Not that he’s seen it lately.
“It’s been a while,” he says, since he’s been back in Los Angeles. “Summertime is really spent [performing] in Europe, or Vegas. I haven’t been back there since the beginning of summer.”
In the new documentary “I’ll Sleep When I’m Dead,” Aoki’s work ethic shines through, as cameras follow him around the world, playing about 300 shows in a year. That boundless energy is how he went from playing hardcore music to spinning EDM in Ibiza, how he defined an entire era in LA nightlife (his Dim Mak parties were the places to be in LA for longer than most clubs even stay open) and how he’s gotten to the point, now, of celebrating 20 years of his label at major festivals around the world.
amNewYork caught up with Aoki in advance of his return to New York to headline the Dim Mak 20th Anniversary stage at this weekend’s Electric Zoo, to chat about the evolution of both his label and his music.
The releases that put Dim Mak on the map were from indie-rock bands — The Kills, Bloc Party, Pretty Girls Make Graves. When did the switch flip for you from indie to dance music?
It was incorporating the music that we were putting out with what I was doing in Los Angeles. And what I was doing there was throwing these Dim Mak events where bands would come and DJ. And it was a very similar format and structure to what I was doing in college, when bands would come and play in my living room. It was very much this kind of exclusive, SoHo House of indie culture in Los Angeles. So bands like Yeah Yeah Yeahs and Bloc Party and The Killers and The Shins and whomever else was touring would come DJ. So I was doing that consistently enough that a scene started to emerge and form between the indie sound and DJ culture. And that all stemmed from artists like LCD Soundsystem, and producers who were musicians but also had depth in electronic music.
For me, I took a stab at remixing one of my label’s bands, Bloc Party — I had the stems, I had the masters, so I just did it and then I delivered my remix to them. I said, “This is my very first remix I’ve ever done. I would love to release it on a 12”,” and I wanted to have Diplo remix the other side [of the record]. It was some of our first remixes on this 12”. So I asked: “Can you let two unknown guys do this?“ Once they gave me a go, I called Peaches to sing on it, to juice it up, and she rapped on the remix. And then I just got into bed with learning about electronic music with a friend of mine. And for two years we did maybe 40 remixes.
After 20 years, what has Dim Mak come to mean?
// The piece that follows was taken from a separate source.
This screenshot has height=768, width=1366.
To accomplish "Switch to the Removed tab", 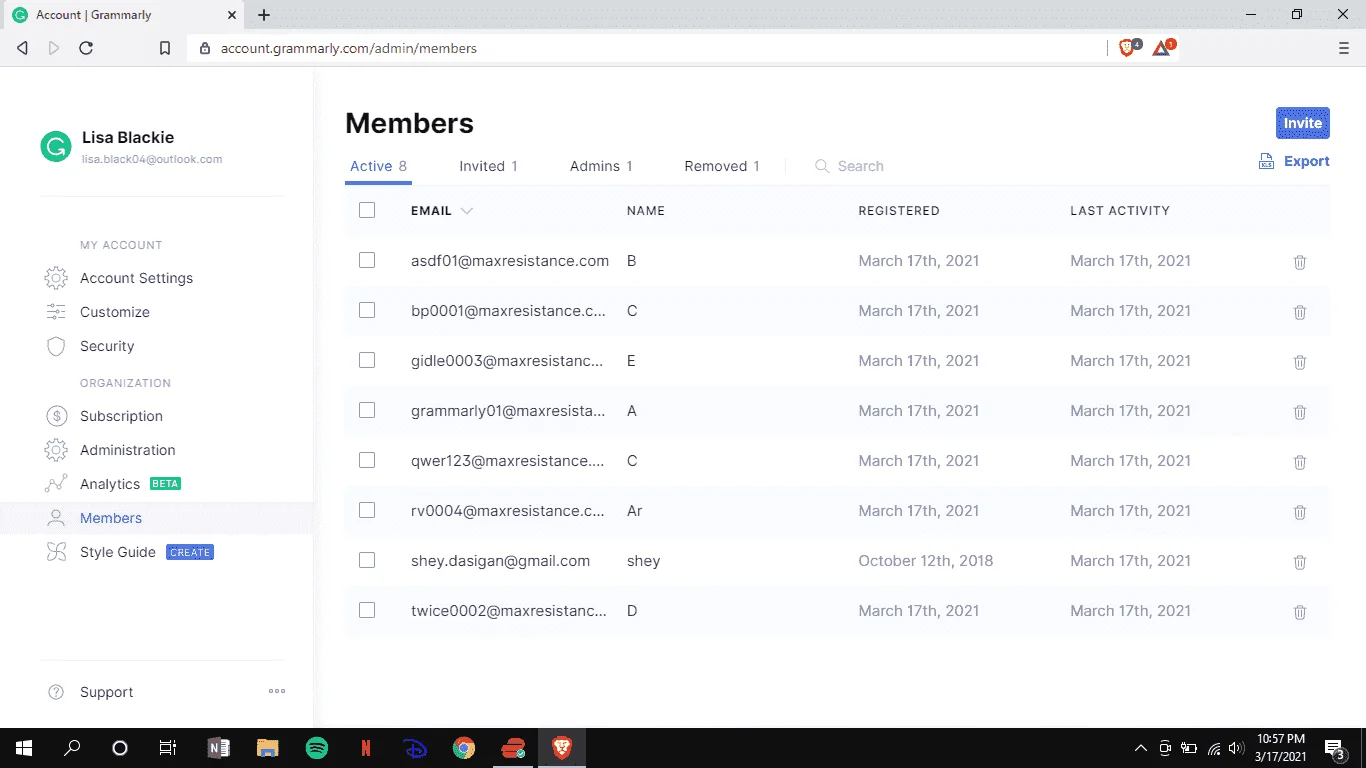I will [x=722, y=166].
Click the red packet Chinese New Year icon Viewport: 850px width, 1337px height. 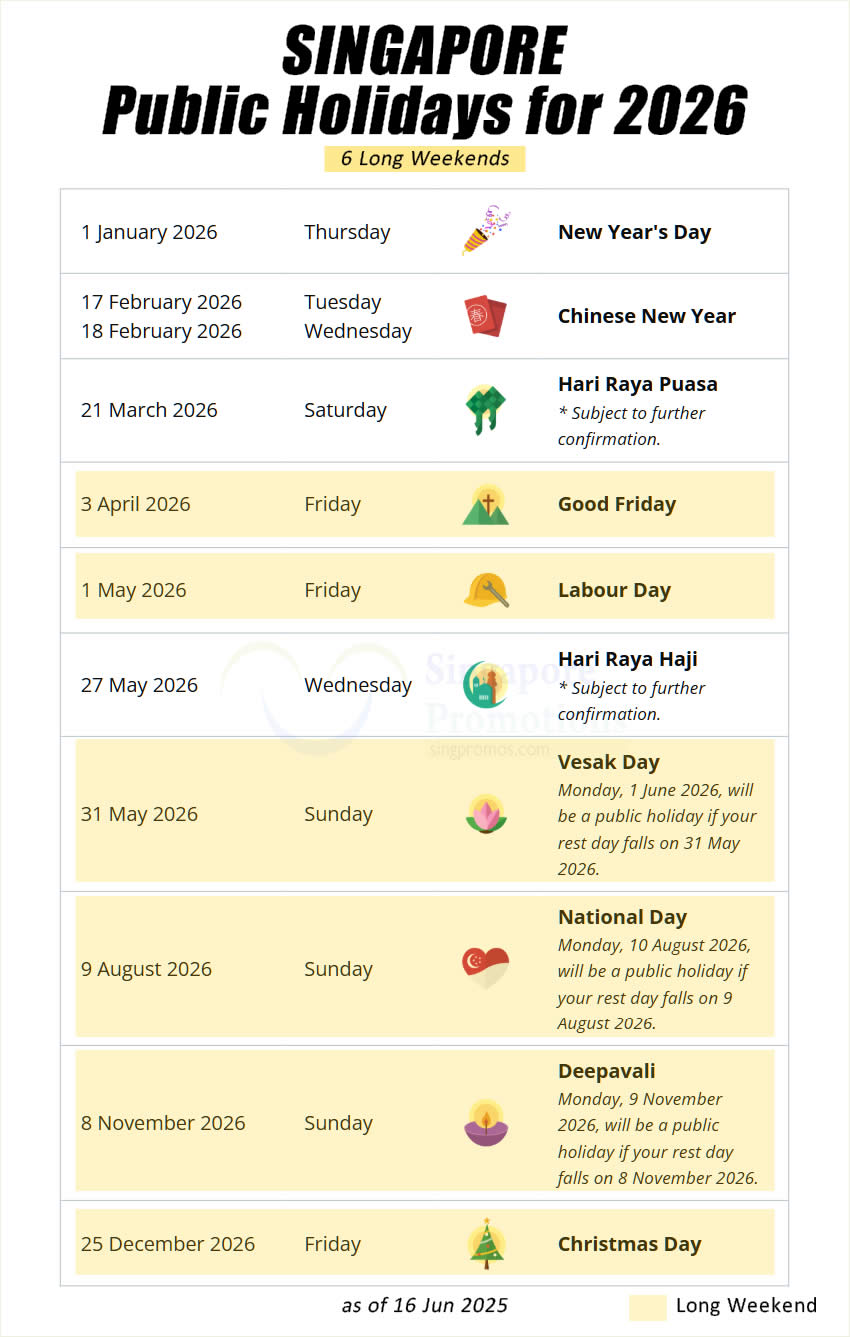pyautogui.click(x=486, y=316)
It’s an evolution. We care about the artists that we put out, the culture that we love, but we’re not striving to be the best, we’re not striving to be the coolest. I’ve seen this trend throughout all of these years of doing the label … you’re contemporaries of incredible visionaries and incredible brands that really help define cultures of sound. And then, it’s gone. An epoch of sound has been buried somehow, and there’s a new trend that arises. When that new trend arises, the labels that represented that old sound and culture are left in the rubble. But somehow we’ve been able to dodge the bullets that were meant to take us down. I think what’s important for me is to be fluid. … It’s important to trust your intuition and your gut and believe in change, in artists and take those dangerous steps forward. You have to rebuild the wheel, constantly — even more so now than in the past. … You have to have a team that can adjust quickly and represent tomorrow. That takes a clever group of people.
The documentary shows the lead-up to, and then the cancellation of, a big show at Madison Square Garden. Do you still want to play there?
It’s definitely one of those benchmark goals. It’s not on the horizon [at] the moment. It’s the kind of show that takes a year’s planning — you have to schedule it that far in advance, and everything has to make sense: the timing, it’s all got to line up. Right now it’s not on the books, but it’s a big deal. I’m not throwing it away.